Крутая лестница внутри гидрографического знака заходила под ногами ходуном. Гальченко поднимался в полнейшем мраке, крепко прижимая к себе сверток с едой и железную банку с чаем, заботливо завернутые в ватник.
— Ты, Валентин?
— Я, товарищ старшина. Покушать вам и попить принес.
— А, чай! Горячий? Это хорошо. Ветер с моря задул.
Пока Гальченко взбирался по лестнице, погода изменилась. Небо со звездами и луной заволокло дымкой. Над замерзшим морем наперегонки понеслись маленькие вихри.
Башнеподобная фигура в тулупе до пят двинулась Гальченко навстречу.
— Клади сюда! Осторожней! Лампу не свали! Ну как там, внизу, дела у вас? Перевернули чарочку за победу? А я пока чайком погреюсь. С вахты сменюсь, дома тоже чарочку переверну за победу. Сейчас вся Россия, я думаю, пьет за это…

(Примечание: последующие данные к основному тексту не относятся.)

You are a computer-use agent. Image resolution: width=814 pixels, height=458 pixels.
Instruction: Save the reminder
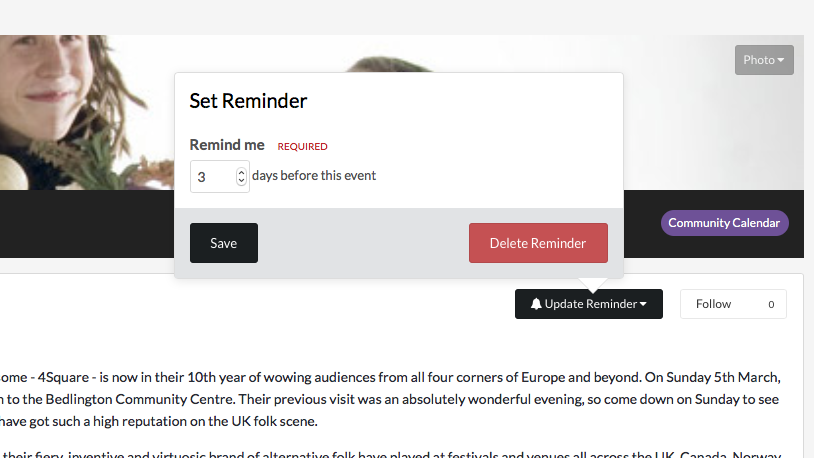224,243
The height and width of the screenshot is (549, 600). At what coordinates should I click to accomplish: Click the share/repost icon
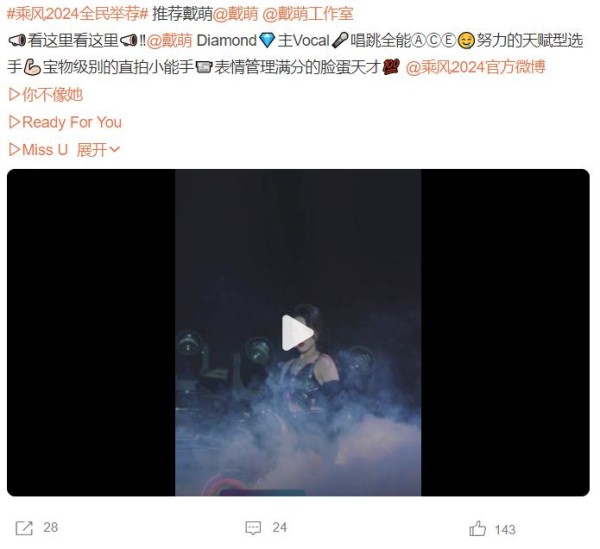click(24, 528)
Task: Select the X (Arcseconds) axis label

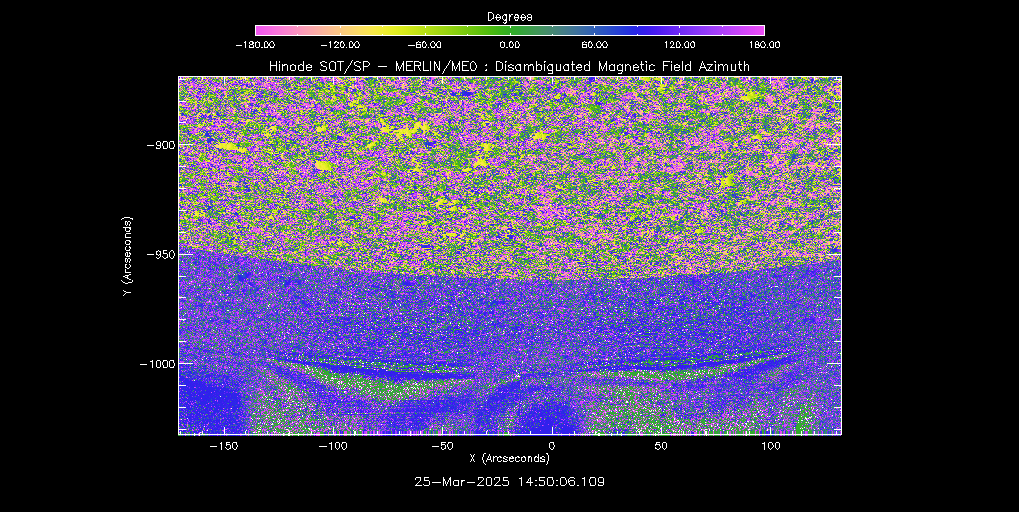Action: click(509, 458)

Гальченко раскутал ватник, положил на стол пакет и рядом с лампой поставил банку. Со стороны моря стекло «летучей мыши» загорожено было металлическим щитком. Круг света падал на раскрытый вахтенный журнал.
Ого, запуржило! Вот тебе и новогоднее лунное небо!
Кинжальными ударами ветер пронизывал кабину, сбитую из досок. Пол дрожал под ногами, пламя в лампе под колпаком колебалось и подпрыгивало.
Гидрографический знак словно бы даже кренило. Гальченко почудилось, что и вышку, и его, и Калиновского подхватило ветром и вместе со всей Потаенной потащило на запад над ледяной пустыней моря.
— Ну, с Новым годом тебя, Валентин! — сказал Калиновский, поднимая кружку с чаем.
— И вас, товарищ старшина!
«Какой же он будет, — подумал Гальченко, — этот новый, 1942 год? Что он принесет России и нам в Потаенной?..»
8. РУКИ ЗАГРЕБУЩИЕ
Мы в штабе, признаться, сами с тревогой думали об этом в новогоднюю праздничную ночь.
Известно было, что гитлеровское военно-морское командование непрерывно наращивает силы в фиордах Северной Норвегии.
Бросьте взгляд на карту, и вы убедитесь в том, что эти фиорды, глубокие скалистые коридоры, чрезвычайно удобны для засады. Они находятся как раз на пути союзных конвоев, направлявшихся с военными грузами в Мурманск и Архангельск. Немецко-фашистские самолеты, барражировавшие над Норвежским и Баренцевым морями, доносили о приближении очередного конвоя, и тотчас же из фиордов наперехват выходили военные корабли.
Однако, судя по событиям, развернувшимся позже, в августе 1942 года, гитлеровское командование вынашивало планы ударов не только по нашим внешним, но и по внутренним морским коммуникациям, то есть по Центральной Арктике.
В связи с этим позвольте напомнить вам о гезелльшафтах. Дело прошлое, сугубо давнее, однако иной раз, я считаю, не мешает кое-что перетряхнуть в памяти. Имею в виду те немецкие акционерные общества и компании, а также отдельных капиталистов, которые во время Великой Отечественной войны нацеливались на богатства Советского Союза.